Microsoft has signed an agreement with nuclear power producer Constellation Energy, to bring a data center in Boydton Virginia closer to operating on 100 percent carbon-free energy round the clock.
The Boydton facility will receive up to 35 percent in "environmental attributes" based on Constellation's nuclear power production, which will complement Microsoft's recent wind and solar energy purchases to put the data center very close to 100 percent carbon-free electricity 24/7.
Constellation is the largest provider of carbon-free energy (CFE) in the US, with 86 percent of its output coming from the 15 nuclear power stations it owns across the US.
None of these nuclear plants are in Virginia, but the company uses a CFE matching platform to account for energy used and match it with energy produced at another location. The CFE matching service is based on Microsoft's Azure cloud.

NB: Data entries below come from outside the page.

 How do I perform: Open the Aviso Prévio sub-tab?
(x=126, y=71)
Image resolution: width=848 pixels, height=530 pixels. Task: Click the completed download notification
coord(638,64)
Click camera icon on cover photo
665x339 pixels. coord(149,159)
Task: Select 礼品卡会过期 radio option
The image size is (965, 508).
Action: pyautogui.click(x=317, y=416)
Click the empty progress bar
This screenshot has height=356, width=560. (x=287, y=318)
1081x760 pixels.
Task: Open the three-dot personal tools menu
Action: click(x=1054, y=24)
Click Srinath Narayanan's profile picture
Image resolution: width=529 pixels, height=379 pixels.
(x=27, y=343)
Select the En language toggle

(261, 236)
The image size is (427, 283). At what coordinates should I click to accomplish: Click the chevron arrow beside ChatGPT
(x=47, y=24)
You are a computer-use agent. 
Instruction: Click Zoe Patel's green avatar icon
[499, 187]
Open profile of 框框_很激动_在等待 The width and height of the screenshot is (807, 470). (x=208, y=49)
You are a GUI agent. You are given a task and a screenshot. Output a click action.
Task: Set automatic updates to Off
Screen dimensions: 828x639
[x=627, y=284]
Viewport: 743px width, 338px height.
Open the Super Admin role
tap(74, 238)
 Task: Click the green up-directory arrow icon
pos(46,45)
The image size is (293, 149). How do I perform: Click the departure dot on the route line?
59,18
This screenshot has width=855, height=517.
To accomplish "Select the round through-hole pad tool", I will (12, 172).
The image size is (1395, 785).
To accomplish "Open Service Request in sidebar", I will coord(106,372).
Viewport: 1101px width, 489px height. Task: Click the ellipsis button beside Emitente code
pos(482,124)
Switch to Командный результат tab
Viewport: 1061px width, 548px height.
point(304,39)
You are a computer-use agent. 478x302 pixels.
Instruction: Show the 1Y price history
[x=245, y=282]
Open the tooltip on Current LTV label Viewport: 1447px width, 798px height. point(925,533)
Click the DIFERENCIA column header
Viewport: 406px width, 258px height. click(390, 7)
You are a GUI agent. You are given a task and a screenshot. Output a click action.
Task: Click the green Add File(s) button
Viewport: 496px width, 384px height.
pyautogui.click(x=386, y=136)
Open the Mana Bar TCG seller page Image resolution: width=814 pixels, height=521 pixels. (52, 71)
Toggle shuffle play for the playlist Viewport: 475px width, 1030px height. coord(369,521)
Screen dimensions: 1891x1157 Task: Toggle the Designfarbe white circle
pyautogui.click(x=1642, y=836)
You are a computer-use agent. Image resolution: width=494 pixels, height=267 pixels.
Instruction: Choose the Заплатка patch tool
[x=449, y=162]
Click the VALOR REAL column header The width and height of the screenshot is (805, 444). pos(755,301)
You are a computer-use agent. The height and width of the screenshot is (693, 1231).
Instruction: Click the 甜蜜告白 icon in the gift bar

Many companies use Power Purchase Agreements (PPAs) to match their fossil-energy consumption with clean energy provided to the grid. However, the energy procured is often produced elsewhere, at a different time of day, month, or even year.
Some companies have falsely claimed to have approached net-zero carbon by balancing power this way, and others like Microsoft have bought multiple renewable certificates in an attempt to cover more hours of fossil energy. This means that there is little incentive to produce more renewable energy where it is needed.
Constellation says the deal proves that hourly, regional matching of clean energy to demand is both possible today.
“Constellation and Microsoft have been working collaboratively for several years to pioneer this technology, so it is fitting that Microsoft is one of our first hourly CFE matching customers,” said Jim McHugh, executive vice president and chief commercial officer. “We are confident this agreement will demonstrate the value and impact of hourly matching in the fight to address the climate crisis.”
“Microsoft is proud to offer technology that enables other climate-conscious companies to also reduce their carbon footprint,” said Adrian Anderson, general manager of renewable and carbon-free energy at Microsoft. “Our collaboration with Constellation makes real-time matching of regional clean power generation and demand available to all companies that want to advance the energy transition.”
Microsoft's Boydton campus was first announced in 2010 and built at the cost of nearly $500 million – at the time hailed as the largest economic investment in Southern Virginia history. It was expanded repeatedly, first in 2011, then in 2013, 2014, 2015, and 2016.
Microsoft has previously signed a nuclear carbon credits deal with Ontario Power Generation for its operations in Canada, and recently signed an energy agreement deal with nuclear fusion startup Helion (though doubts remain on the latter's ability to deliver by the announced date, if at all).